Gearing up for Ecosystem Services Stacking: Are We Ready?

Lydia Olander

If a farmer plants a forested buffer along a stream, he reduces nutrients in the water and pulls carbon from the air.  Traditionally, however, he’d only be allowed to earn one ecosystem service payment for his action.  Here’s a look at programs experimenting with ways of changing that.

20 July 2011 | Expanding environmental markets may soon provide opportunities for landowners to combine multiple revenue stream for a single parcel of land.   Leading programs are beginning to develop policy and pilots   around “stacking” or combining ecosystem service payments or credits .     It’s not yet clear, however, how multi-credit systems and stacking can best be implemented.

In theory, stacking payments could provide multiple benefits. By increasing revenue for landowners who provide services, for example, they can incentivize the creation of better ecosystem services projects than are possible with a single payment and encourage management across multiple services rather than favoring only select services. Unfortunately, there aren’t yet enough examples of projects with stacked payments to assess whether these benefits can be realized.

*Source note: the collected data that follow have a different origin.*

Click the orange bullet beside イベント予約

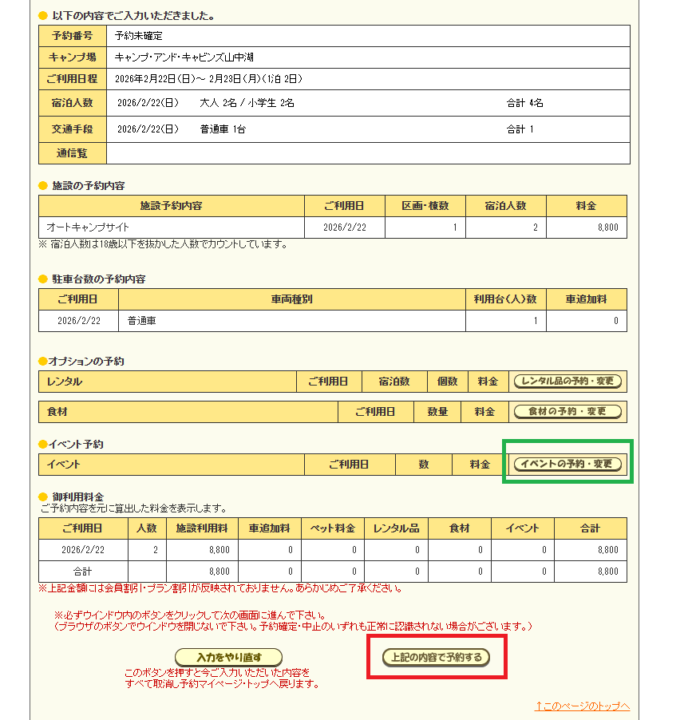42,443
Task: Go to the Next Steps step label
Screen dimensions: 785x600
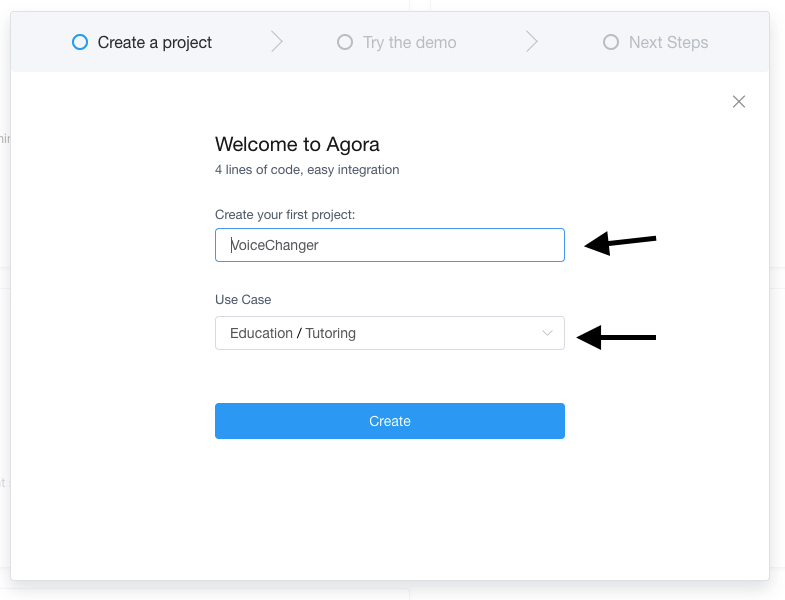Action: point(668,42)
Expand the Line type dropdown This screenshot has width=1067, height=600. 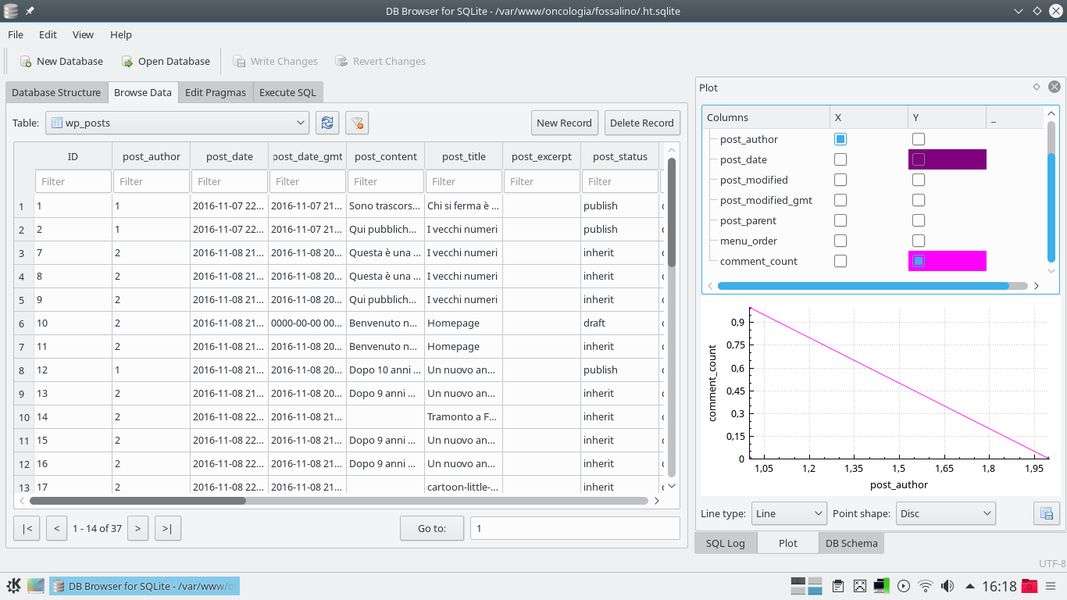click(788, 513)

Stacking also presents new concerns.   Will stacking mean scarce conservation dollars conserve fewer acres or less effective conservation per dollar?   Will stacking allow previous conservation (i.e. conservation easement) to be sold a second time (double dipping) without the first buyer knowing? These and other concerns are clamoring to be answered.

Good Business or a Double Dip?

It doesn’t help that the example of payment stacking cited most often has also been derided as   a case of “double dipping”.   It happened when an existing wetland mitigation project in North Carolina received a second payment for nutrient water quality benefits it was already providing. Rough calculations estimated if all the existing wetlands mitigation in the region could claim the same payments, there would be no additional water quality benefits for many years to come. As a result, state regulators in North Carolina have readjusted rules to disallow this type of stacking.

Regardless, a wide range of programs are beginning to consider how to address stacking in their programs. Many shared their efforts recently at the Ecosystem Markets Conference in Wisconsin.

The Willamette Partnership’s Counting on the Environment program, for example, has developed an approach allowing projects to sell to multiple markets, but requiring that when one credit type is sold, the other credit types are reduced by a proportionate amount.   This approach does not allow stacking using a strict definition of the term, instead it allows what might be considered credit grouping where side by side services are sold from an individual project,   They currently link both bundled credits, which in theory encompass all embedded services in one credit such as wetland, salmon and prairie credits, as well as a few individual service credits including nutrients, sediment, and temperature.

Meanwhile, the Ohio River Basin Trading Project is beginning to assess potential benefits of stacking water quality credits with carbon credits. Their approach, however, is still being refined.

The new city of Damascus, Oregon, is looking into conservation easements — which are, in practice, a tax incentive for bundled ecosystem value — to provide its green infrastructure for water resource management. The city would like to design these easements so landowners could stack value by selling services on these easements into other ecosystem services markets.

Two other programs are also considering stacking of water quality and carbon credits. The State of Maryland is currently developing a water quality trading program and plans to stack carbon credits where benefits overlap. The Climate Action Reserve has just initiated a work group to discuss how stacking should be handled in their agricultural nutrient management protocol.

Most reviews and assessments of stacking have focused on mitigation and offsets markets where the credits allow impacts to the environment. One paper on the economic impacts of stacking by Richard Woodward (2010) shows stacking can theoretically increase landowner participation and increase credit supply — leading to lower credit prices.   At the Ecosystem Markets Conference, Woodward noted when stacking is not allowed, all other co-benefits generated by a project are provided without allowing any additional impacts — making it possible that more ecosystem services benefits are gained when stacking is not allowed.

A recent working paper explores potential risks to ecological outcomes resulting from stacking. This includes double dipping (or overlapping credit types), incomplete coverage (where new externalities are formed because some services are not incorporated into regulatory programs), and additionality (a key consideration for carbon market programs requiring that payments provided are needed for projects to happen). And a third major assessment of stacking is a paper by Jessica Fox (2011) which surveys the ecosystem services community in order to assess how the practices of stacking are being defined and considered by practitioners.

As stacking is integrated into developing ecosystem services payment and credit programs, new guidance and rules will be needed to encourage potential benefits while minimizing risks. These early experiments and experiences in stacking will provide valuable precedent and lessons for future policy.